→ **Supplied records**

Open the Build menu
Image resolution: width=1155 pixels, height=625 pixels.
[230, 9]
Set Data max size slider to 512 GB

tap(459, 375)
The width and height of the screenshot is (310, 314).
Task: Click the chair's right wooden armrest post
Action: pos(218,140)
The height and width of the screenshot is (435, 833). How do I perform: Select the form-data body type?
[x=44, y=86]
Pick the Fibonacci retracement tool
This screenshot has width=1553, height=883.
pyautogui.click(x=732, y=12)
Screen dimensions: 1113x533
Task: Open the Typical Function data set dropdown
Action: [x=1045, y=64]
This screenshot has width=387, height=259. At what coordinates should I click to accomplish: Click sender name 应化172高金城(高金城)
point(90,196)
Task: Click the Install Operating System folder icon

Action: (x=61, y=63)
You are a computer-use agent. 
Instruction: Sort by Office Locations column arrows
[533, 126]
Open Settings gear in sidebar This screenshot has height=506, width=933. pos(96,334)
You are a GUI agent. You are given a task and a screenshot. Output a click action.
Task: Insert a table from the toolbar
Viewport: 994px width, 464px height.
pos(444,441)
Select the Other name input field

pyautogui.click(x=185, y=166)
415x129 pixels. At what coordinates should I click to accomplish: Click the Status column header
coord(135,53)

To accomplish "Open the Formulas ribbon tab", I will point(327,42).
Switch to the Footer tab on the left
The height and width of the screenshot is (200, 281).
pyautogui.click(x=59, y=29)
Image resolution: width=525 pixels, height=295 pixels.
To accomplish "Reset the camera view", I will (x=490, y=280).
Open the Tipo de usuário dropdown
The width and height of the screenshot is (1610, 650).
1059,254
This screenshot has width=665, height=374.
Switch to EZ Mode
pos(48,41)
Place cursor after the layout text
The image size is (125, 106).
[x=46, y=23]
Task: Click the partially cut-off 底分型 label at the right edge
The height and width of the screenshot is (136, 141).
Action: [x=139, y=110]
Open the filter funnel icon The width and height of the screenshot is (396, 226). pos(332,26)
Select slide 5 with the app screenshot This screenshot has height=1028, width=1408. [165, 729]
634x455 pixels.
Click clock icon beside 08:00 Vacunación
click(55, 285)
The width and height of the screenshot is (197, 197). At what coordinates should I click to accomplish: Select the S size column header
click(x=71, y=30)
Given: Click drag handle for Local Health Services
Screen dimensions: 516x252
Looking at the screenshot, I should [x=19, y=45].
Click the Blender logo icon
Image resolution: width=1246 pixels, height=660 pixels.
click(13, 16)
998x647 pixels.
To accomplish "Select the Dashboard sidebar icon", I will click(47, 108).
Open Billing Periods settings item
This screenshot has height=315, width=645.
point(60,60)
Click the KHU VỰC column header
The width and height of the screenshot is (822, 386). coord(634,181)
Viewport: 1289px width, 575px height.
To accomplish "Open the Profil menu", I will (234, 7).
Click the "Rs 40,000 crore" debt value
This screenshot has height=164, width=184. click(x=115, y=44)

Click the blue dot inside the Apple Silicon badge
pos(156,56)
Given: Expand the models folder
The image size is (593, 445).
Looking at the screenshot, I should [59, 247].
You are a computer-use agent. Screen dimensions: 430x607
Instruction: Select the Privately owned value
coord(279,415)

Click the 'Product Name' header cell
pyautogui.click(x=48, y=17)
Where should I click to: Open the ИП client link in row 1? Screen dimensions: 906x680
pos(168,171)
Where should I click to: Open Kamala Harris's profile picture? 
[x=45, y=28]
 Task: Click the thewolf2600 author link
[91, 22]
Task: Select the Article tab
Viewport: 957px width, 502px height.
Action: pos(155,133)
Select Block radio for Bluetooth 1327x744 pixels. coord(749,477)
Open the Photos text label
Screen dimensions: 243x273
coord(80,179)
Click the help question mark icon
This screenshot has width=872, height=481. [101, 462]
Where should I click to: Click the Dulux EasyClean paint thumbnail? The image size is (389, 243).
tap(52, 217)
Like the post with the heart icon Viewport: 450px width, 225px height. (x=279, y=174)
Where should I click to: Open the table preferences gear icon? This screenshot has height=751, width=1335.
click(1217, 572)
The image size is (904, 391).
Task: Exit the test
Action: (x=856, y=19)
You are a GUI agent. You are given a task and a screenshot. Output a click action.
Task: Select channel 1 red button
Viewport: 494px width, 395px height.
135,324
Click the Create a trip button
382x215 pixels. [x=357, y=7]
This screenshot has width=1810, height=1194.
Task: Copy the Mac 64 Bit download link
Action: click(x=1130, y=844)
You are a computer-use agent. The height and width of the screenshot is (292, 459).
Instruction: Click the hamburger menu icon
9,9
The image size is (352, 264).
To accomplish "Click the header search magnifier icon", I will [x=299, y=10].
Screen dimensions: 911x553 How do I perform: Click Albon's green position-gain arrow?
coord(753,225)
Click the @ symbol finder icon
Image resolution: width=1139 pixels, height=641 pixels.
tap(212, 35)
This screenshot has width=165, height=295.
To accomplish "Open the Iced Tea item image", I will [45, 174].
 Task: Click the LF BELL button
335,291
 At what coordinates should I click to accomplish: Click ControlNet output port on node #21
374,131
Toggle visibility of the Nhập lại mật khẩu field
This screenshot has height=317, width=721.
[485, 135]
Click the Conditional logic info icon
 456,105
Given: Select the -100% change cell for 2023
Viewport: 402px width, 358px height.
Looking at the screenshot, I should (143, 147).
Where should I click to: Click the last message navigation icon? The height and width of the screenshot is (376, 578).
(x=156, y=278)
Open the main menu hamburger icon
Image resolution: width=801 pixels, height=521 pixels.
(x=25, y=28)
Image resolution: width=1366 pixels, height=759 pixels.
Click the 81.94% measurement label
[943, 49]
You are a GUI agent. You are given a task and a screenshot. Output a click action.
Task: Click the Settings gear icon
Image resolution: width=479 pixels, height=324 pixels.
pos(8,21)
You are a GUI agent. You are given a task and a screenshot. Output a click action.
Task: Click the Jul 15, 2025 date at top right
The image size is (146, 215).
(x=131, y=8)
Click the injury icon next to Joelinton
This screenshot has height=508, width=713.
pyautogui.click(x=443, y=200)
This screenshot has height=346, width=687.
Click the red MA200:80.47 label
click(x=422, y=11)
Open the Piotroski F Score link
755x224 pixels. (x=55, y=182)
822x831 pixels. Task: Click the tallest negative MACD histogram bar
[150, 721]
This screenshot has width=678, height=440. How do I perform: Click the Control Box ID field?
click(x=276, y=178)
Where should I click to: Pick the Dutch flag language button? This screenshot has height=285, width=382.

→ **What is being asked**
Convert the entries above into a JSON array of strings, with one string for each line and no blank lines.

→ **The response**
[
  "Open the Build menu",
  "Image resolution: width=1155 pixels, height=625 pixels.",
  "[230, 9]",
  "Set Data max size slider to 512 GB",
  "tap(459, 375)",
  "The width and height of the screenshot is (310, 314).",
  "Task: Click the chair's right wooden armrest post",
  "Action: pos(218,140)",
  "The height and width of the screenshot is (435, 833). How do I perform: Select the form-data body type?",
  "[x=44, y=86]",
  "Pick the Fibonacci retracement tool",
  "This screenshot has width=1553, height=883.",
  "pyautogui.click(x=732, y=12)",
  "Screen dimensions: 1113x533",
  "Task: Open the Typical Function data set dropdown",
  "Action: [x=1045, y=64]",
  "This screenshot has width=387, height=259. At what coordinates should I click to accomplish: Click sender name 应化172高金城(高金城)",
  "point(90,196)",
  "Task: Click the Install Operating System folder icon",
  "Action: (x=61, y=63)",
  "You are a computer-use agent. ",
  "Instruction: Sort by Office Locations column arrows",
  "[533, 126]",
  "Open Settings gear in sidebar This screenshot has height=506, width=933. pos(96,334)",
  "You are a GUI agent. You are given a task and a screenshot. Output a click action.",
  "Task: Insert a table from the toolbar",
  "Viewport: 994px width, 464px height.",
  "pos(444,441)",
  "Select the Other name input field",
  "pyautogui.click(x=185, y=166)",
  "415x129 pixels. At what coordinates should I click to accomplish: Click the Status column header",
  "coord(135,53)",
  "To accomplish \"Open the Formulas ribbon tab\", I will point(327,42).",
  "Switch to the Footer tab on the left",
  "The height and width of the screenshot is (200, 281).",
  "pyautogui.click(x=59, y=29)",
  "Image resolution: width=525 pixels, height=295 pixels.",
  "To accomplish \"Reset the camera view\", I will (x=490, y=280).",
  "Open the Tipo de usuário dropdown",
  "The width and height of the screenshot is (1610, 650).",
  "1059,254",
  "This screenshot has width=665, height=374.",
  "Switch to EZ Mode",
  "pos(48,41)",
  "Place cursor after the layout text",
  "The image size is (125, 106).",
  "[x=46, y=23]",
  "Task: Click the partially cut-off 底分型 label at the right edge",
  "The height and width of the screenshot is (136, 141).",
  "Action: [x=139, y=110]",
  "Open the filter funnel icon The width and height of the screenshot is (396, 226). pos(332,26)",
  "Select slide 5 with the app screenshot This screenshot has height=1028, width=1408. [165, 729]",
  "634x455 pixels.",
  "Click clock icon beside 08:00 Vacunación",
  "click(55, 285)",
  "The width and height of the screenshot is (197, 197). At what coordinates should I click to accomplish: Select the S size column header",
  "click(x=71, y=30)",
  "Given: Click drag handle for Local Health Services",
  "Screen dimensions: 516x252",
  "Looking at the screenshot, I should [x=19, y=45].",
  "Click the Blender logo icon",
  "Image resolution: width=1246 pixels, height=660 pixels.",
  "click(13, 16)",
  "998x647 pixels.",
  "To accomplish \"Select the Dashboard sidebar icon\", I will click(47, 108).",
  "Open Billing Periods settings item",
  "This screenshot has height=315, width=645.",
  "point(60,60)",
  "Click the KHU VỰC column header",
  "The width and height of the screenshot is (822, 386). coord(634,181)",
  "Viewport: 1289px width, 575px height.",
  "To accomplish \"Open the Profil menu\", I will (234, 7).",
  "Click the \"Rs 40,000 crore\" debt value",
  "This screenshot has height=164, width=184. click(x=115, y=44)",
  "Click the blue dot inside the Apple Silicon badge",
  "pos(156,56)",
  "Given: Expand the models folder",
  "The image size is (593, 445).",
  "Looking at the screenshot, I should [59, 247].",
  "You are a computer-use agent. Screen dimensions: 430x607",
  "Instruction: Select the Privately owned value",
  "coord(279,415)",
  "Click the 'Product Name' header cell",
  "pyautogui.click(x=48, y=17)",
  "Where should I click to: Open the ИП client link in row 1? Screen dimensions: 906x680",
  "pos(168,171)",
  "Where should I click to: Open Kamala Harris's profile picture? ",
  "[x=45, y=28]",
  " Task: Click the thewolf2600 author link",
  "[91, 22]",
  "Task: Select the Article tab",
  "Viewport: 957px width, 502px height.",
  "Action: pos(155,133)",
  "Select Block radio for Bluetooth 1327x744 pixels. coord(749,477)",
  "Open the Photos text label",
  "Screen dimensions: 243x273",
  "coord(80,179)",
  "Click the help question mark icon",
  "This screenshot has width=872, height=481. [101, 462]",
  "Where should I click to: Click the Dulux EasyClean paint thumbnail? The image size is (389, 243).",
  "tap(52, 217)",
  "Like the post with the heart icon Viewport: 450px width, 225px height. (x=279, y=174)",
  "Where should I click to: Open the table preferences gear icon? This screenshot has height=751, width=1335.",
  "click(1217, 572)",
  "The image size is (904, 391).",
  "Task: Exit the test",
  "Action: (x=856, y=19)",
  "You are a GUI agent. You are given a task and a screenshot. Output a click action.",
  "Task: Select channel 1 red button",
  "Viewport: 494px width, 395px height.",
  "135,324",
  "Click the Create a trip button",
  "382x215 pixels. [x=357, y=7]",
  "This screenshot has width=1810, height=1194.",
  "Task: Copy the Mac 64 Bit download link",
  "Action: click(x=1130, y=844)",
  "You are a computer-use agent. The height and width of the screenshot is (292, 459).",
  "Instruction: Click the hamburger menu icon",
  "9,9",
  "The image size is (352, 264).",
  "To accomplish \"Click the header search magnifier icon\", I will [x=299, y=10].",
  "Screen dimensions: 911x553 How do I perform: Click Albon's green position-gain arrow?",
  "coord(753,225)",
  "Click the @ symbol finder icon",
  "Image resolution: width=1139 pixels, height=641 pixels.",
  "tap(212, 35)",
  "This screenshot has width=165, height=295.",
  "To accomplish \"Open the Iced Tea item image\", I will [45, 174].",
  " Task: Click the LF BELL button",
  "335,291",
  " At what coordinates should I click to accomplish: Click ControlNet output port on node #21",
  "374,131",
  "Toggle visibility of the Nhập lại mật khẩu field",
  "This screenshot has height=317, width=721.",
  "[485, 135]",
  "Click the Conditional logic info icon",
  " 456,105",
  "Given: Select the -100% change cell for 2023",
  "Viewport: 402px width, 358px height.",
  "Looking at the screenshot, I should (143, 147).",
  "Where should I click to: Click the last message navigation icon? The height and width of the screenshot is (376, 578).",
  "(x=156, y=278)",
  "Open the main menu hamburger icon",
  "Image resolution: width=801 pixels, height=521 pixels.",
  "(x=25, y=28)",
  "Image resolution: width=1366 pixels, height=759 pixels.",
  "Click the 81.94% measurement label",
  "[943, 49]",
  "You are a GUI agent. You are given a task and a screenshot. Output a click action.",
  "Task: Click the Settings gear icon",
  "Image resolution: width=479 pixels, height=324 pixels.",
  "pos(8,21)",
  "You are a GUI agent. You are given a task and a screenshot. Output a click action.",
  "Task: Click the Jul 15, 2025 date at top right",
  "The image size is (146, 215).",
  "(x=131, y=8)",
  "Click the injury icon next to Joelinton",
  "This screenshot has height=508, width=713.",
  "pyautogui.click(x=443, y=200)",
  "This screenshot has height=346, width=687.",
  "Click the red MA200:80.47 label",
  "click(x=422, y=11)",
  "Open the Piotroski F Score link",
  "755x224 pixels. (x=55, y=182)",
  "822x831 pixels. Task: Click the tallest negative MACD histogram bar",
  "[150, 721]",
  "This screenshot has width=678, height=440. How do I perform: Click the Control Box ID field?",
  "click(x=276, y=178)",
  "Where should I click to: Pick the Dutch flag language button? This screenshot has height=285, width=382."
]